Nothing in the records may be left out or reworded; return them exactly.

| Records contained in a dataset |
--- START ---

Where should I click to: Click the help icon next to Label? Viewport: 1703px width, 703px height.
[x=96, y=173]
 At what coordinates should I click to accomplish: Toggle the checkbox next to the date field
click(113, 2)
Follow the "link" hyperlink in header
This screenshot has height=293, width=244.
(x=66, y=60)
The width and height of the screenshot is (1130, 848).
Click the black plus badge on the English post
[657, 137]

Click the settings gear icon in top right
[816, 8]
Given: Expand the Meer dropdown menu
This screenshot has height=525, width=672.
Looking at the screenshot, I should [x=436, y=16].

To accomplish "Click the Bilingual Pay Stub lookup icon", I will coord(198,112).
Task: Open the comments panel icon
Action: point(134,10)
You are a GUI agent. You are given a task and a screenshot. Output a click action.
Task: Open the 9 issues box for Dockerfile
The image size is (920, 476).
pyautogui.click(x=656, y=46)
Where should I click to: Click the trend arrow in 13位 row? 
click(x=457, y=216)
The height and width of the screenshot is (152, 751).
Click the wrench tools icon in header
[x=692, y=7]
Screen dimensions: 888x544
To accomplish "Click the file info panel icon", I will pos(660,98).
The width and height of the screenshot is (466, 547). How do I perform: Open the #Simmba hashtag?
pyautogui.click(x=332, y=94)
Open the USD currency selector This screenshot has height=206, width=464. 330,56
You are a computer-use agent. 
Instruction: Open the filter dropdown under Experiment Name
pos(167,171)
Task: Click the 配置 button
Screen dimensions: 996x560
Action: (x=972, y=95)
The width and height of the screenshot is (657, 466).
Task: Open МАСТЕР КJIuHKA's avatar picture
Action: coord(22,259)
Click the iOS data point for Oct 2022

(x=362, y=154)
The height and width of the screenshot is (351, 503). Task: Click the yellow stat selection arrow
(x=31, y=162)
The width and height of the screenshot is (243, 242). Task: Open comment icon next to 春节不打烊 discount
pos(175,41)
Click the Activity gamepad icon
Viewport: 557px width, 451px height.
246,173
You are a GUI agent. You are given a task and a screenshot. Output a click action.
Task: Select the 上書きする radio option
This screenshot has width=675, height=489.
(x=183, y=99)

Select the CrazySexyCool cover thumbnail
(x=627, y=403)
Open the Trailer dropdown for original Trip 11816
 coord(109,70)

--- END ---

| Solution for this task |
Where should I click to: Click the help icon next to Label? Viewport: 1703px width, 703px height.
[x=96, y=173]
 At what coordinates should I click to accomplish: Toggle the checkbox next to the date field
click(113, 2)
Follow the "link" hyperlink in header
This screenshot has height=293, width=244.
(x=66, y=60)
The width and height of the screenshot is (1130, 848).
Click the black plus badge on the English post
[657, 137]

Click the settings gear icon in top right
[816, 8]
Given: Expand the Meer dropdown menu
This screenshot has height=525, width=672.
Looking at the screenshot, I should [x=436, y=16].

To accomplish "Click the Bilingual Pay Stub lookup icon", I will coord(198,112).
Task: Open the comments panel icon
Action: point(134,10)
You are a GUI agent. You are given a task and a screenshot. Output a click action.
Task: Open the 9 issues box for Dockerfile
The image size is (920, 476).
pyautogui.click(x=656, y=46)
Where should I click to: Click the trend arrow in 13位 row? 
click(x=457, y=216)
The height and width of the screenshot is (152, 751).
Click the wrench tools icon in header
[x=692, y=7]
Screen dimensions: 888x544
To accomplish "Click the file info panel icon", I will pos(660,98).
The width and height of the screenshot is (466, 547). How do I perform: Open the #Simmba hashtag?
pyautogui.click(x=332, y=94)
Open the USD currency selector This screenshot has height=206, width=464. 330,56
You are a computer-use agent. 
Instruction: Open the filter dropdown under Experiment Name
pos(167,171)
Task: Click the 配置 button
Screen dimensions: 996x560
Action: (x=972, y=95)
The width and height of the screenshot is (657, 466).
Task: Open МАСТЕР КJIuHKA's avatar picture
Action: coord(22,259)
Click the iOS data point for Oct 2022

(x=362, y=154)
The height and width of the screenshot is (351, 503). Task: Click the yellow stat selection arrow
(x=31, y=162)
The width and height of the screenshot is (243, 242). Task: Open comment icon next to 春节不打烊 discount
pos(175,41)
Click the Activity gamepad icon
Viewport: 557px width, 451px height.
246,173
You are a GUI agent. You are given a task and a screenshot. Output a click action.
Task: Select the 上書きする radio option
This screenshot has width=675, height=489.
(x=183, y=99)

Select the CrazySexyCool cover thumbnail
(x=627, y=403)
Open the Trailer dropdown for original Trip 11816
 coord(109,70)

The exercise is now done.